During our COVID-19 shutdown, Pastor Zekveld plans to provide a personal reflection each weekday.
I’m getting tired of hearing, ‘We’re living in unprecedented times.’ The ‘coronavirus excitement’ has worn off for me a long time ago. I’m more than ready to move on from this.
What about you? Are you tired of doing school at home, and want to go back to school with ‘real people’ again? Have you had enough of circles and line-ups at the grocery and hardware stores?
We’re getting impatient with social isolation measures. We don’t want anybody to talk to us anymore about ‘bending the COVID curve.’
Wives are weary of their husbands hanging around home, working out of a makeshift office somewhere in a corner of the house. People are tired of live-streamed worship services and trying to sing with 2 other people who can’t hold a tune. We want real church again.
Grandparents think it’s about time they see their grandchildren again. Zoom visits are getting old. There’s the frustration of moving toward the 7th week of nursing home lockdown.
And we’re losing patience with our governments.
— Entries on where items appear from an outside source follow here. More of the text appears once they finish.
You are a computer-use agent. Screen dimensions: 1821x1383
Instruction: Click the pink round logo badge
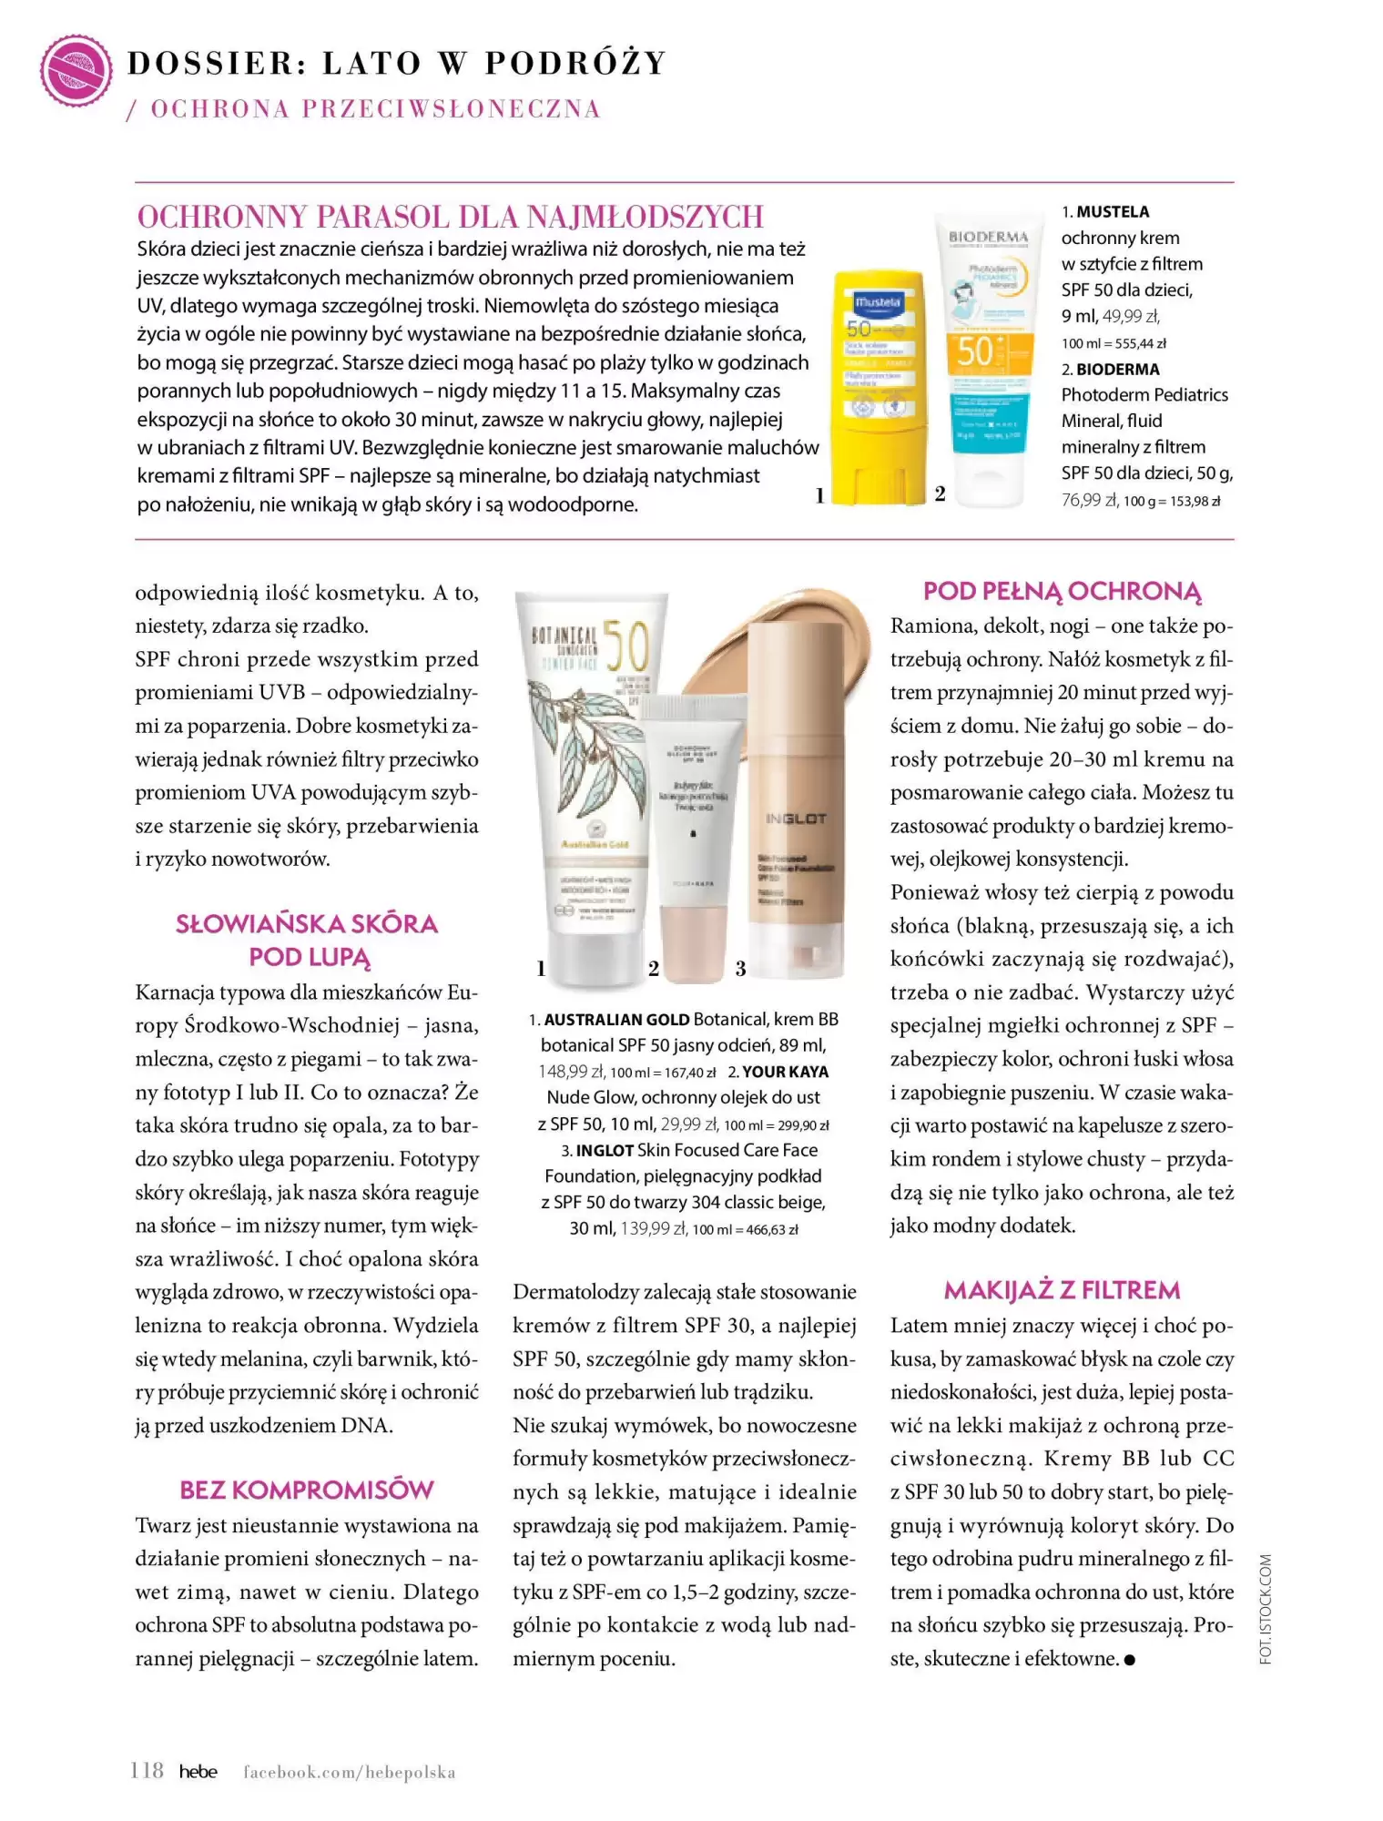(76, 69)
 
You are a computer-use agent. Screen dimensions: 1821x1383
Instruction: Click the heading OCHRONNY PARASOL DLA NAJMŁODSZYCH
(450, 217)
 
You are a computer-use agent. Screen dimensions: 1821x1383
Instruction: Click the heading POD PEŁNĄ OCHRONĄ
(1062, 592)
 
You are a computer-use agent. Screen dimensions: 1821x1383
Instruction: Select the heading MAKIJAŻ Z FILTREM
(1062, 1290)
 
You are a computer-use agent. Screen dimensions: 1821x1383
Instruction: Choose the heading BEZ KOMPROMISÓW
(307, 1490)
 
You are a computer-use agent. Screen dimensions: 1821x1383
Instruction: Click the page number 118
(147, 1771)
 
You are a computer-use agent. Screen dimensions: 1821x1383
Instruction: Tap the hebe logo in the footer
(198, 1772)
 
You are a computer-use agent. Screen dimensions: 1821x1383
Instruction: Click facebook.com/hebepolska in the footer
(349, 1772)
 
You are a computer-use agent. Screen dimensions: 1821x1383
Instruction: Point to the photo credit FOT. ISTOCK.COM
(1266, 1609)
We’ve had enough of stay-at-home orders and wonder about their wisdom and helpfulness. Governments are hesitant to re-open civic life and let us get back to work, back to shopping, and back to the park. We’re tempted to ‘serve’ our governments as armchair quarterbacks who see much more clearly than they how they should handle the virus.
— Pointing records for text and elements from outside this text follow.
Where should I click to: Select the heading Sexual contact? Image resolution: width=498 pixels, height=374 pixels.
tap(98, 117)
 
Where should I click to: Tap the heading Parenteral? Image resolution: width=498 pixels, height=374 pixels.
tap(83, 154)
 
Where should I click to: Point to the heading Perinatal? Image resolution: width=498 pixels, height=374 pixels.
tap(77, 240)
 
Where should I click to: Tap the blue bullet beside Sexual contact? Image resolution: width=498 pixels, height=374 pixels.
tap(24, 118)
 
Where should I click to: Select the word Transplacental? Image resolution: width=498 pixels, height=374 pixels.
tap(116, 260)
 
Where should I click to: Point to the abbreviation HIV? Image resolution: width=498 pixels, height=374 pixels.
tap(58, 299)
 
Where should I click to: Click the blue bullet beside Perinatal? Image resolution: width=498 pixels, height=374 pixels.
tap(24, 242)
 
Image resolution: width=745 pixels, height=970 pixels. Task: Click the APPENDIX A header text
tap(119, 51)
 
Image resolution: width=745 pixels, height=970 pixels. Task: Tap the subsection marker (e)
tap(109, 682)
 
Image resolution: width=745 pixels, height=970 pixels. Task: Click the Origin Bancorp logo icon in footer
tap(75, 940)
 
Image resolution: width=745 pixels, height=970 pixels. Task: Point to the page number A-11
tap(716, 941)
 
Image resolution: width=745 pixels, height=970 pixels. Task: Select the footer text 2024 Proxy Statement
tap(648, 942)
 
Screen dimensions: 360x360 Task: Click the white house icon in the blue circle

Police are witnessing a marked increase in signs of social unrest. Some officers have been overeager to enforce quarantine rules and have charged hefty fines for tiny infractions. A teenager skateboarding alone in a parking lot gets stopped by police. Patience with our authorities is wearing thin.
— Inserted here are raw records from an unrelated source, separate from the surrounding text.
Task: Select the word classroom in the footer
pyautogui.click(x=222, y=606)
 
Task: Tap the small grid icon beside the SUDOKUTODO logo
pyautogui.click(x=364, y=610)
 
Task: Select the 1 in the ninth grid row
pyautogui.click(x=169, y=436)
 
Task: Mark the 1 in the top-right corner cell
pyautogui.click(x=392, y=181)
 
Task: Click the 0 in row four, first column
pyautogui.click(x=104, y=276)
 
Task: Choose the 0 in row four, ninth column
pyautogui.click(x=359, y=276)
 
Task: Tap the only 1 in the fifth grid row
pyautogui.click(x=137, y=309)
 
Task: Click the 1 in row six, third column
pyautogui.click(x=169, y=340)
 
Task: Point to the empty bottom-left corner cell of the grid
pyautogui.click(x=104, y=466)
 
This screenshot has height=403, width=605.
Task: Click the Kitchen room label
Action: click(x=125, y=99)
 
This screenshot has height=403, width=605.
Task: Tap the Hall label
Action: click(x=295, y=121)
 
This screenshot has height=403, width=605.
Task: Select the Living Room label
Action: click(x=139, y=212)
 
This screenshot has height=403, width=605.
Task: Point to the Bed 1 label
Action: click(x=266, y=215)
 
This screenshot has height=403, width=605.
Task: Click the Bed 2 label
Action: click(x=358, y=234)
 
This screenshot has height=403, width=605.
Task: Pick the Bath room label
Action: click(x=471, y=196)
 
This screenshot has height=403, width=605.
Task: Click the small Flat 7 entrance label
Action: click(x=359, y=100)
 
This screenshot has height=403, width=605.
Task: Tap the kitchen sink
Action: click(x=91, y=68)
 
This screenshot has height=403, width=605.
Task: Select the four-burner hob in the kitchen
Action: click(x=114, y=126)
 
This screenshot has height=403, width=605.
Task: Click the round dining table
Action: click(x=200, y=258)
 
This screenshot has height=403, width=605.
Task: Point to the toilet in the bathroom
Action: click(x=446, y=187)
Public protests are mounting for workplace opening. Our society in on the verge of a pandemic of contract disputes and lawsuits. The fight against a disease is quickly turning into a fight against people.
As Christians, it’s time to put on (again) the Christian grace of patience. Therefore, as God’s chosen people, holy and dearly loved, clothe yourselves with compassion, kindness, humility, gentleness and patience. (Colossians 3:12) Patience is much different than mere tolerance. Patience is pursuing God-glorifying change with trust in God and love for neighbour, and without complaining, raging and malice.
Patience wants to do the right thing at the right time in the right way for the right reason.
It is Jesus Christ’s special gift. He is the Patient One, the Longsuffering One who died for our sin of impatience and rose again to give us the new life of patience. When you entrust your life to Jesus in faith, one of the gifts He gives you is patience. He gives you this gift through His Holy Spirit.
Let me offer four ways for us to handle life patiently:
- Patience prays. Patience prays for people. Patience prays for change. I spoke with my Member of Provincial Parliament yesterday about the government’s challenge of pushing the reset button. Our leaders grapple with a wide variety of scientific and popular views which are diametrically opposed. He asked us to pray for wisdom.
- Patience waits. Patience waits for the Lord to work in you and in others. Patience waits for the Lord to make people ready. Instead of lashing out in rage, anger, brawling and slander (Ephesians 4:31) when things don’t go as quickly as you want them to, patience works and speaks, but always waits on the Lord to make things happen.
- Patience gives thanks. In the press for things to change, don’t forget to thank God for the gift of government, the gift of health care, the gift of internet, the gift of Zoom, the gift of teachers who are willing to invest their time and energy into online learning, the gift of family and friends, and above all that great gift of Christian hope that lifts our hearts above the noise of this world to the sure promise of eternal life with God through Jesus Christ. Instead of grumbling and complaining, patience give thanks.
- Patience forbears and forgives. After calling us to put on patience, Jesus adds: Bear with each other and if one has a complaint against another, forgive each other; as the Lord has forgiven you, so you also must forgive. (Colossians 3:13)
In the pressure cooker of the virus with all its unknowns, uncertainties, and weirdness, we have had to deal with many human weaknesses, misjudgments, failures and sins. Patience forbears with people’s weaknesses and seeks to forgive those who sinned against us.
In our patience may be Jesus Christ, who is so forbearing and forgiving with us His children, be magnified.
In the conflict and noise of re-opening civic life, the sin of impatience will tempt us. But for Christ’s glory and your neighbour’s good, clothe yourself with patience.